### Data provided
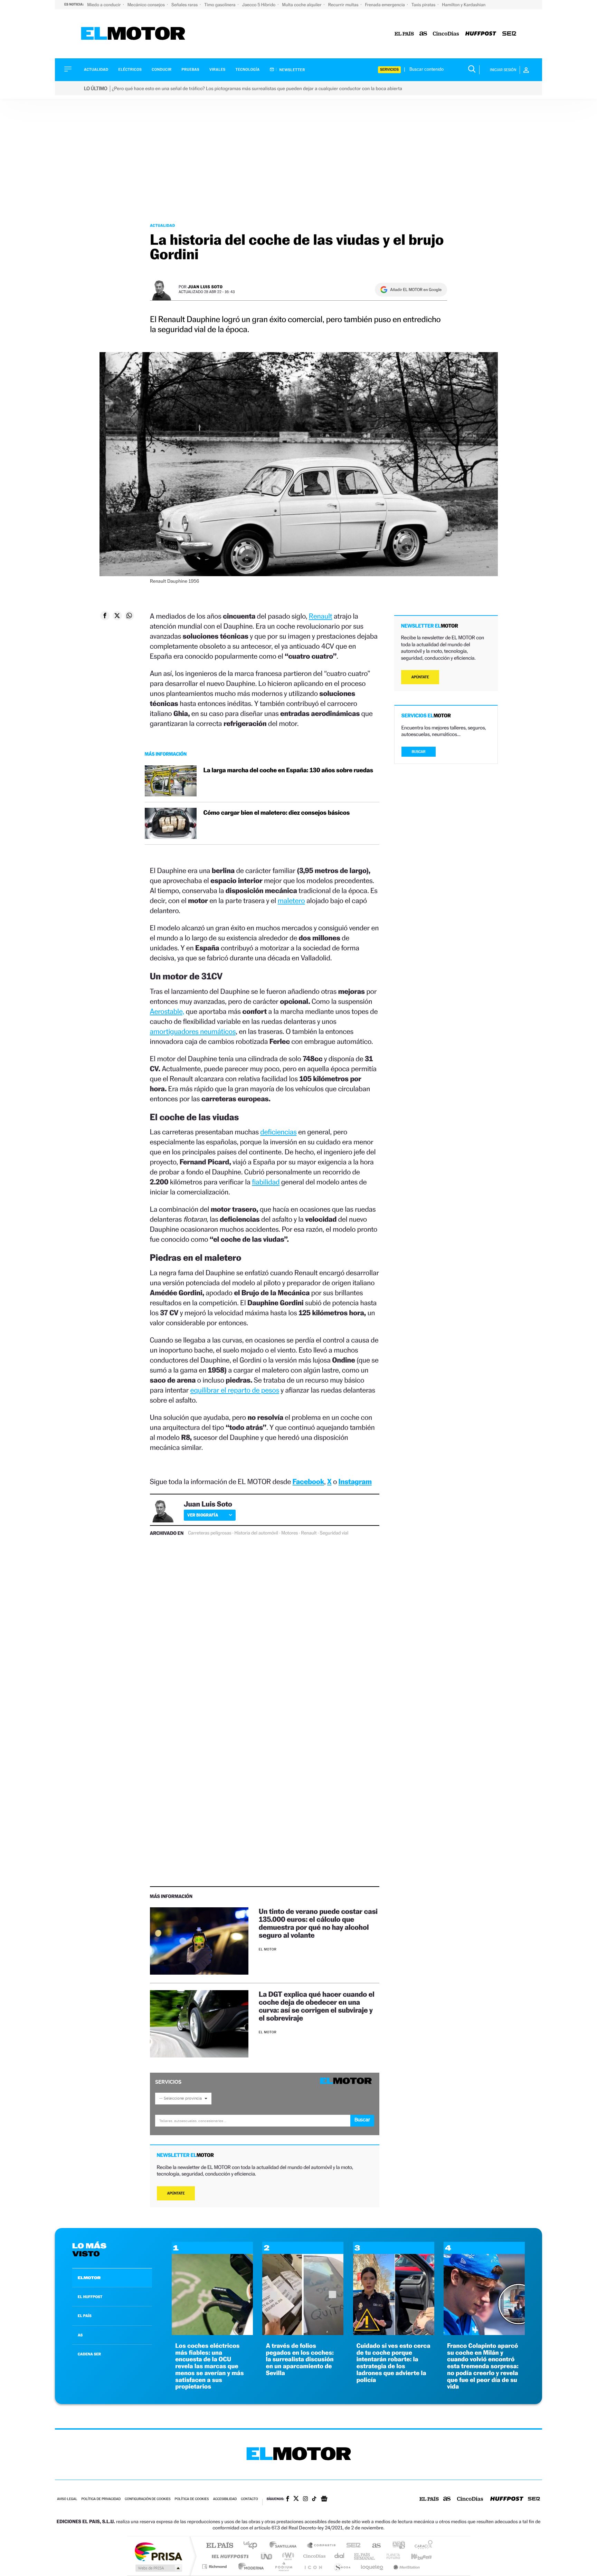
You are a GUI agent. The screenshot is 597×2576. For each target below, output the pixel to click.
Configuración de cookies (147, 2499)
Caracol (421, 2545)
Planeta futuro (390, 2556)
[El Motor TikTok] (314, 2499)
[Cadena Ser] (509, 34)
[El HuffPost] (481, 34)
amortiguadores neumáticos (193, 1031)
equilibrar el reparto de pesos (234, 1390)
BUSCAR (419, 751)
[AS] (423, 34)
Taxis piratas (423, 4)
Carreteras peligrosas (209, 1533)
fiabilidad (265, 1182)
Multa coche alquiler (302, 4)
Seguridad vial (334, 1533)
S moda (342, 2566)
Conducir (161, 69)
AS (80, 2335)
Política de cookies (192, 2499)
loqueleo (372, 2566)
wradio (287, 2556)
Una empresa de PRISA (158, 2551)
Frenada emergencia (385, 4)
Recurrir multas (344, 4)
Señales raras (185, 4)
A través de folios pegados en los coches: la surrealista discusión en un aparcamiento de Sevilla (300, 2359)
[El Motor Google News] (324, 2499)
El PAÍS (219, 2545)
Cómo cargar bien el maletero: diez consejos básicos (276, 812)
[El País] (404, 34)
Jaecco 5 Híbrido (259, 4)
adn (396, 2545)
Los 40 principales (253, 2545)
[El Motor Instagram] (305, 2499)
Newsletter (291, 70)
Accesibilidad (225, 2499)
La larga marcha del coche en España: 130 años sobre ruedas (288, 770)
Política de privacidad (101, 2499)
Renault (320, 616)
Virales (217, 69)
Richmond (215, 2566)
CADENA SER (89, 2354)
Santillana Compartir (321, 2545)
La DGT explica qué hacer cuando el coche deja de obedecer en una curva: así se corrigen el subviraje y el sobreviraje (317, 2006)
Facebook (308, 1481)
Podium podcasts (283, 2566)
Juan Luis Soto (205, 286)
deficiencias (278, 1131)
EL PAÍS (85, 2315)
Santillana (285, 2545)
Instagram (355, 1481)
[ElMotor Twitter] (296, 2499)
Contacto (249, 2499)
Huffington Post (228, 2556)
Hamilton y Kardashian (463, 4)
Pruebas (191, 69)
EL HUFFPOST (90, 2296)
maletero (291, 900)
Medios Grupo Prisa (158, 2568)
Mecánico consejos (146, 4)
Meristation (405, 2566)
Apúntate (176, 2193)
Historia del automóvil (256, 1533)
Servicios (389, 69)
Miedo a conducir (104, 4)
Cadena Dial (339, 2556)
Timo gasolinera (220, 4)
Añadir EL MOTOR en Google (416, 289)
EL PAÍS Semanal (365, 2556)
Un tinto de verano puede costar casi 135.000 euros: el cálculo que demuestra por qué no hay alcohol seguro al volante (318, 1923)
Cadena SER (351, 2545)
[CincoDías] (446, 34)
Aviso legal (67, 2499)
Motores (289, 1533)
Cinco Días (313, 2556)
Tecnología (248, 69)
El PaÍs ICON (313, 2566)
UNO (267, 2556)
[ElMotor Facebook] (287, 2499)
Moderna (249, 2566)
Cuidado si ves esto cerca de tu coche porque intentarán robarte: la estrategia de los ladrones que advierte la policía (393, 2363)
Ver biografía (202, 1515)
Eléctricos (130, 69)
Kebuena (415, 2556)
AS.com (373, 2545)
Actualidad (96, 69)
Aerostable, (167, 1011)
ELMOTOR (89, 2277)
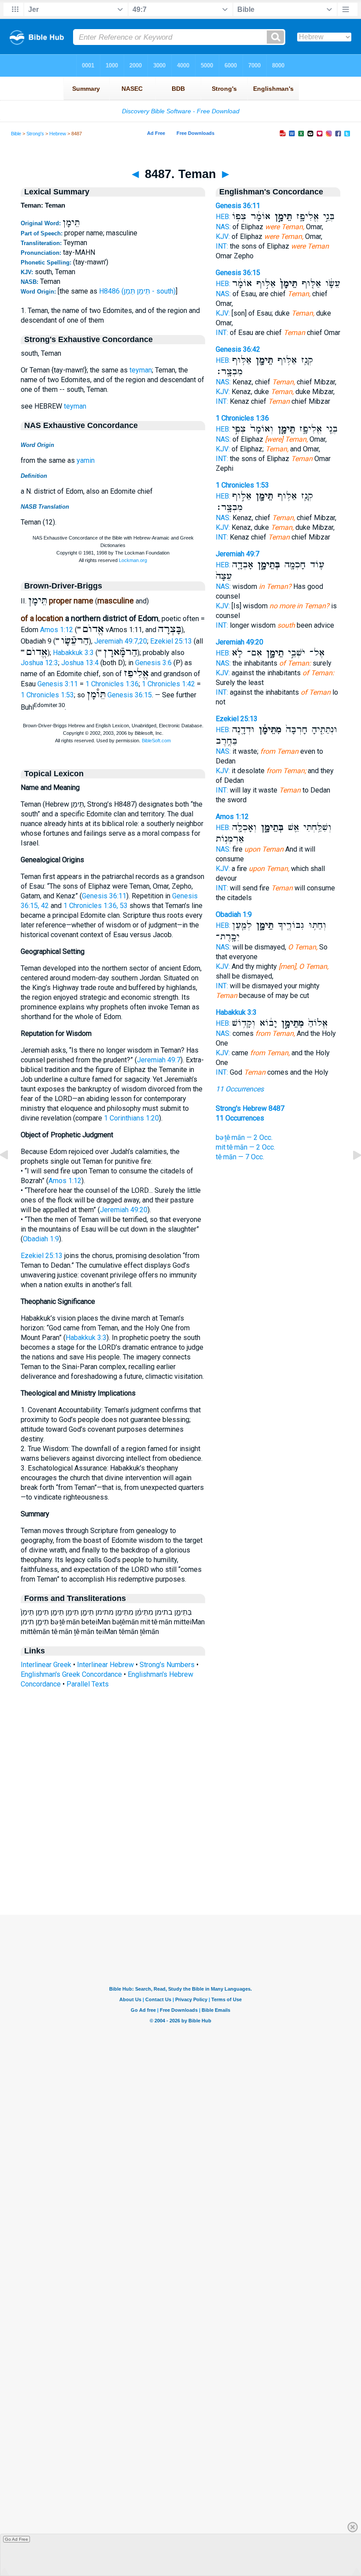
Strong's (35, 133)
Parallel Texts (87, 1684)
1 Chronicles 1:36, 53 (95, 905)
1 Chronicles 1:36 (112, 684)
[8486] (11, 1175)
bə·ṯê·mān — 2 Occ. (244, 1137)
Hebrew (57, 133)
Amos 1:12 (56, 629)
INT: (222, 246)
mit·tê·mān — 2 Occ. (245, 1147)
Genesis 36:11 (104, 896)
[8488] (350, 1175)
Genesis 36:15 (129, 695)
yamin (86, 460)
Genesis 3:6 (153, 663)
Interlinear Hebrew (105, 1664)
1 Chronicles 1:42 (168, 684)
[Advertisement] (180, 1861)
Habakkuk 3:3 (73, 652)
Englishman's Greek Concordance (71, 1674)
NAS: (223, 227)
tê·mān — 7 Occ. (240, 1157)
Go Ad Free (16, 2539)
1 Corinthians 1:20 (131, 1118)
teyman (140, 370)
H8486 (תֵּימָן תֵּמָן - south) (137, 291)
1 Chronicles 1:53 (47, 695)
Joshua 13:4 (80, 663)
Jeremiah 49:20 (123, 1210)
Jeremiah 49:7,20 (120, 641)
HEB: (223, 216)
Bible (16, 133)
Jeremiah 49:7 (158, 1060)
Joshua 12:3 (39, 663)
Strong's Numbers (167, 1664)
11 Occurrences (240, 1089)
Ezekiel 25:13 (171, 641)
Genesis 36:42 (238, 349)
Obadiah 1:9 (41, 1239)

--

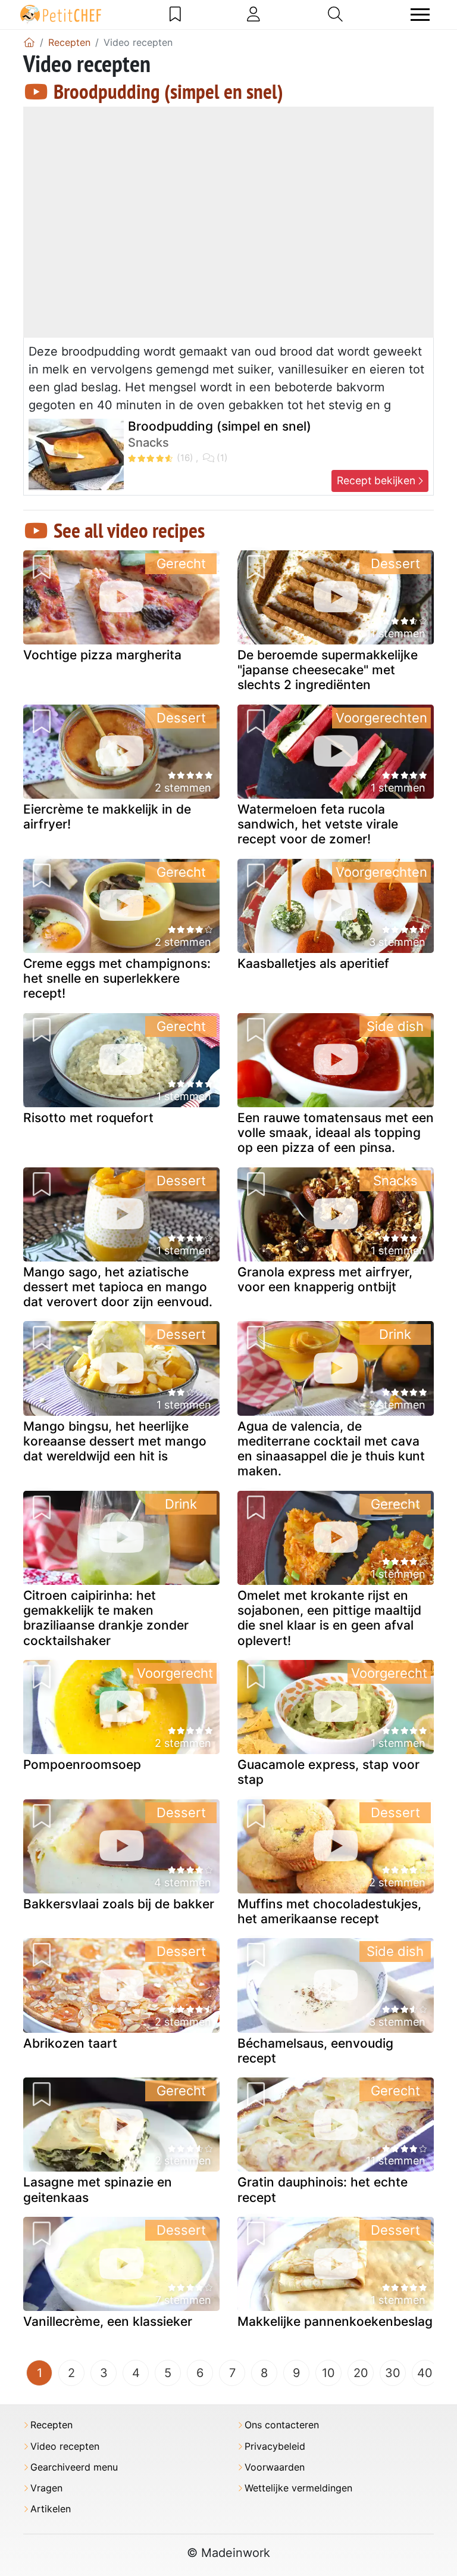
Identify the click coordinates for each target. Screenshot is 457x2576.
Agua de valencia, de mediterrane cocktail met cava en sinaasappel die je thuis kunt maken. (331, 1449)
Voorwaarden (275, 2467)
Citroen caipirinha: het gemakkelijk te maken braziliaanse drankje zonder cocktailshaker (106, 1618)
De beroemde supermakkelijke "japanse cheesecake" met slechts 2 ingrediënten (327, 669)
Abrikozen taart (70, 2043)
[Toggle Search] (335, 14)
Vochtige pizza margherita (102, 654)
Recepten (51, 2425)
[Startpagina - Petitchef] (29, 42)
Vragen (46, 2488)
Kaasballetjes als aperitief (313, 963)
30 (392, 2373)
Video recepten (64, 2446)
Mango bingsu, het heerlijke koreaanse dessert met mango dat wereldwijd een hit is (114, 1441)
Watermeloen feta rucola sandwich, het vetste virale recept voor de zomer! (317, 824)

--

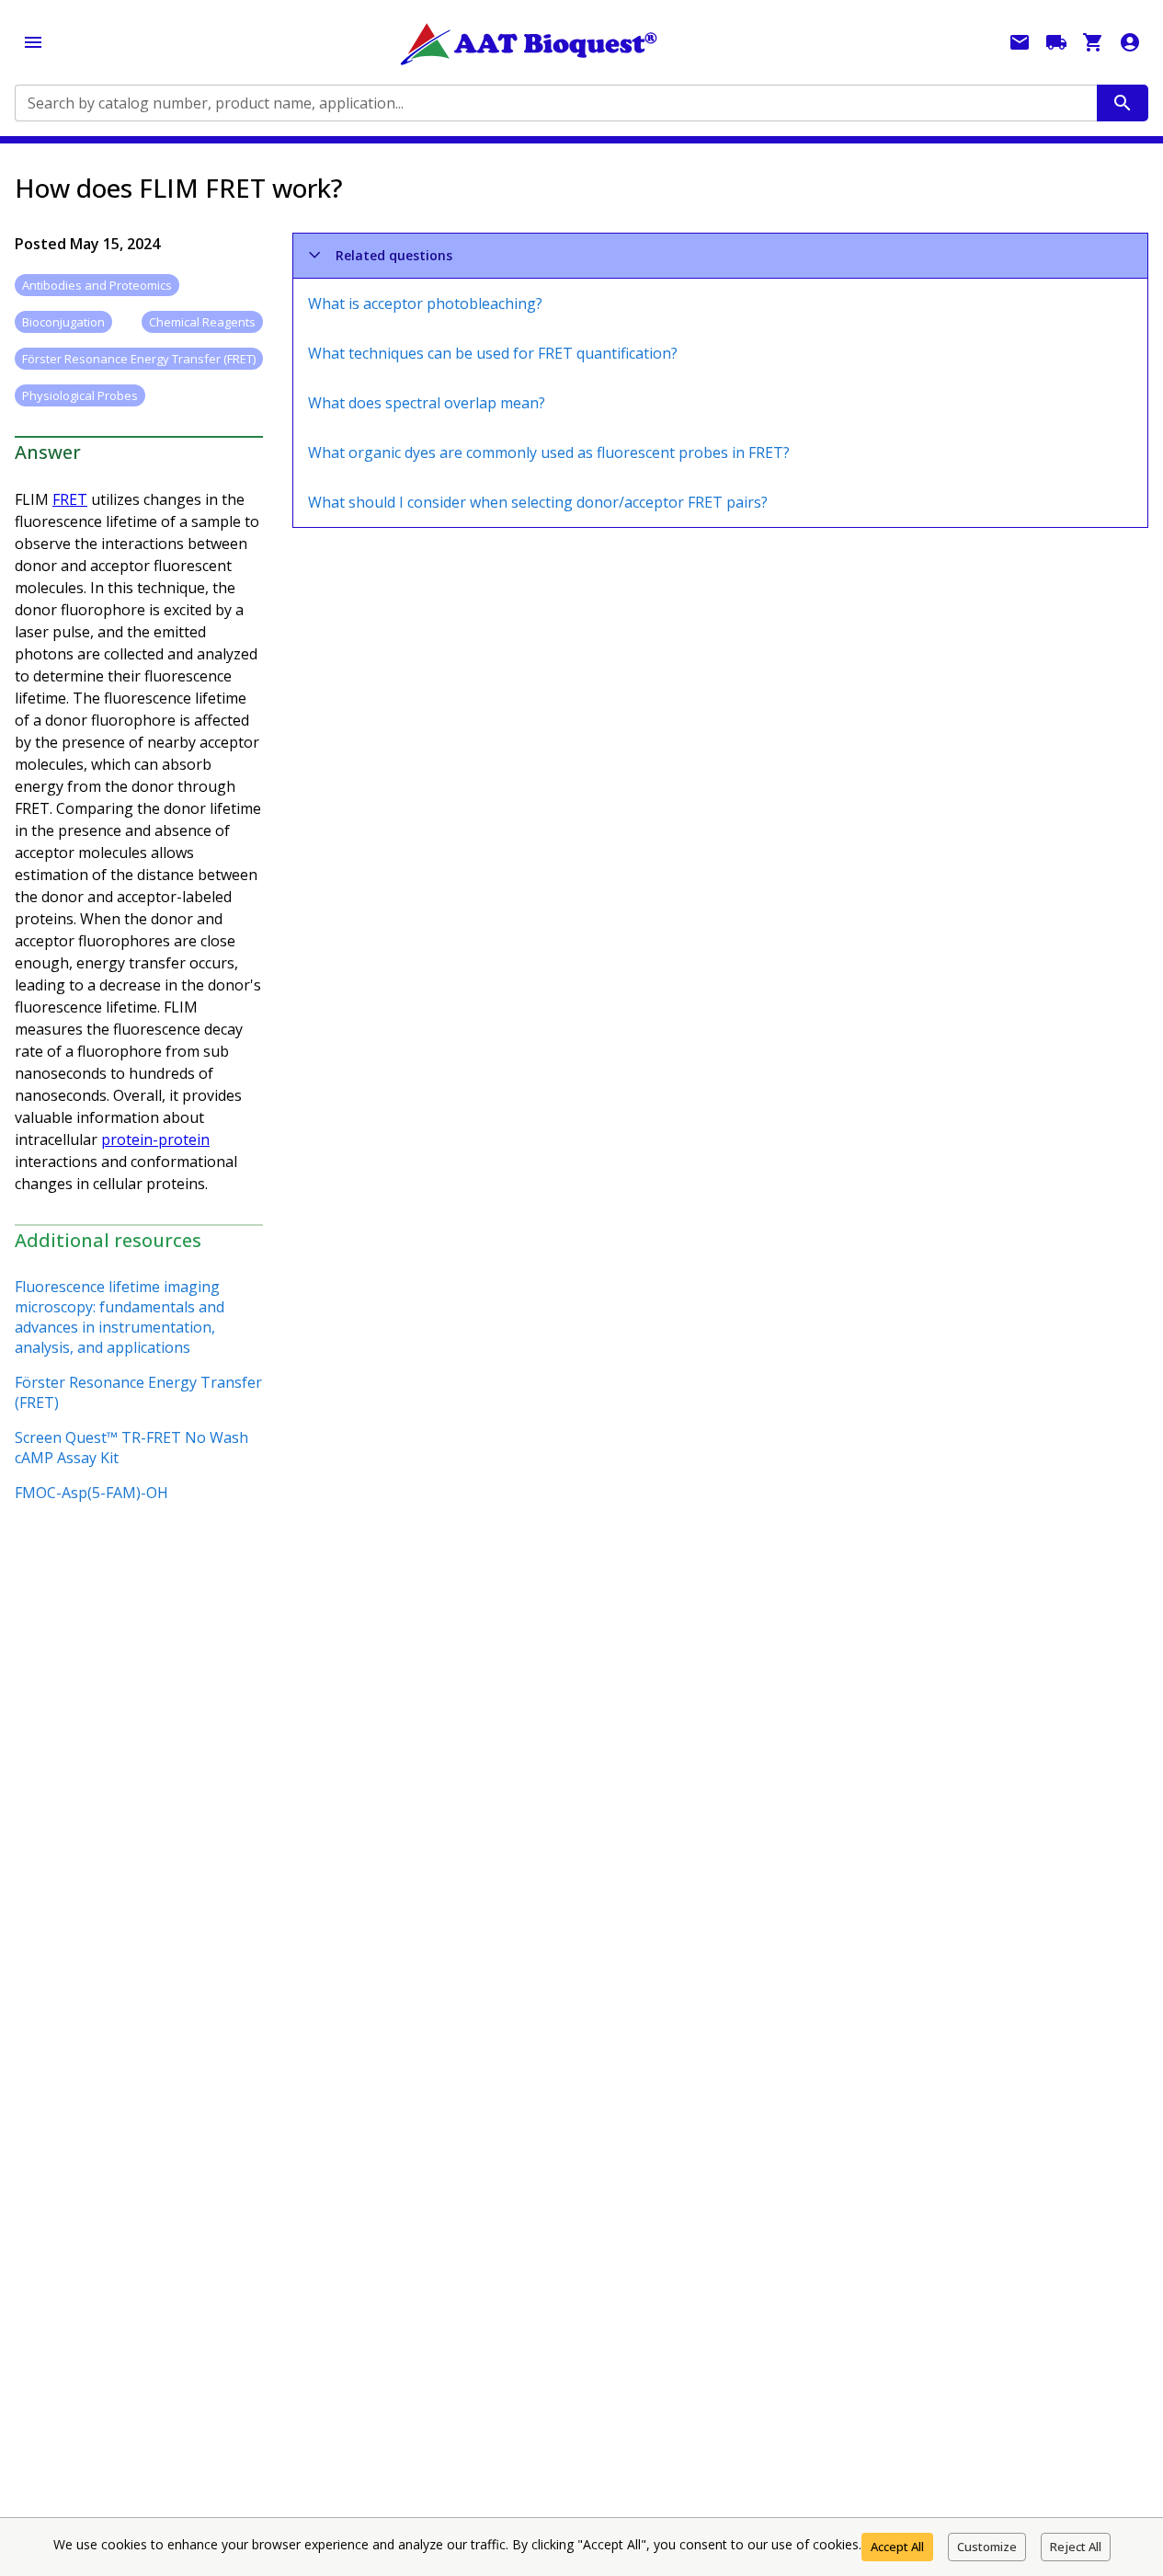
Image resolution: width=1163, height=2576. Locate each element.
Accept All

### Your goal
Please print the lines above word for word, starting at the one with "Cadena Dial (339, 2556)" and ending at the one with "Obadiah 1:9 (41, 1239)", both included, and without any picture.

### Final answer
Cadena Dial (339, 2556)
Timo gasolinera (220, 4)
Añadir EL MOTOR en Google (416, 289)
EL PAÍS Semanal (365, 2556)
Un tinto de verano puede costar casi 135.000 euros: el cálculo que demuestra por qué no hay alcohol seguro al volante (318, 1923)
Cadena SER (351, 2545)
[CincoDías] (446, 34)
Aviso legal (67, 2499)
Motores (289, 1533)
Cinco Días (313, 2556)
Tecnología (248, 69)
El PaÍs ICON (313, 2566)
UNO (267, 2556)
[ElMotor Facebook] (287, 2499)
Moderna (249, 2566)
Cuidado si ves esto cerca de tu coche porque intentarán robarte: la estrategia de los ladrones que advierte la policía (393, 2363)
Ver biografía (202, 1515)
Eléctricos (130, 69)
Kebuena (415, 2556)
AS.com (373, 2545)
Actualidad (96, 69)
Aerostable, (167, 1011)
ELMOTOR (89, 2277)
Strong's (35, 133)
Parallel Texts (87, 1684)
1 Chronicles 1:36, 53 (95, 905)
1 Chronicles 1:36 (112, 684)
[8486] (11, 1175)
bə·ṯê·mān — 2 Occ. (244, 1137)
Hebrew (57, 133)
Amos 1:12 (56, 629)
INT: (222, 246)
mit·tê·mān — 2 Occ. (245, 1147)
Genesis 36:11 (104, 896)
[8488] (350, 1175)
Genesis 36:15 (129, 695)
yamin (86, 460)
Genesis 3:6 (153, 663)
Interlinear Hebrew (105, 1664)
1 Chronicles 1:42 (168, 684)
[Advertisement] (180, 1861)
Habakkuk 3:3 (73, 652)
Englishman's Greek Concordance (71, 1674)
NAS: (223, 227)
tê·mān — 7 Occ. (240, 1157)
Go Ad Free (16, 2539)
1 Corinthians 1:20 (131, 1118)
teyman (140, 370)
H8486 (תֵּימָן תֵּמָן - south) (137, 291)
1 Chronicles 1:53 (47, 695)
Joshua 13:4 (80, 663)
Jeremiah 49:20 (123, 1210)
Jeremiah 49:7,20 (120, 641)
HEB: (223, 216)
Bible (16, 133)
Jeremiah 49:7 (158, 1060)
Joshua 12:3 (39, 663)
Strong's Numbers (167, 1664)
11 Occurrences (240, 1089)
Ezekiel 25:13 (171, 641)
Genesis 36:42 (238, 349)
Obadiah 1:9 (41, 1239)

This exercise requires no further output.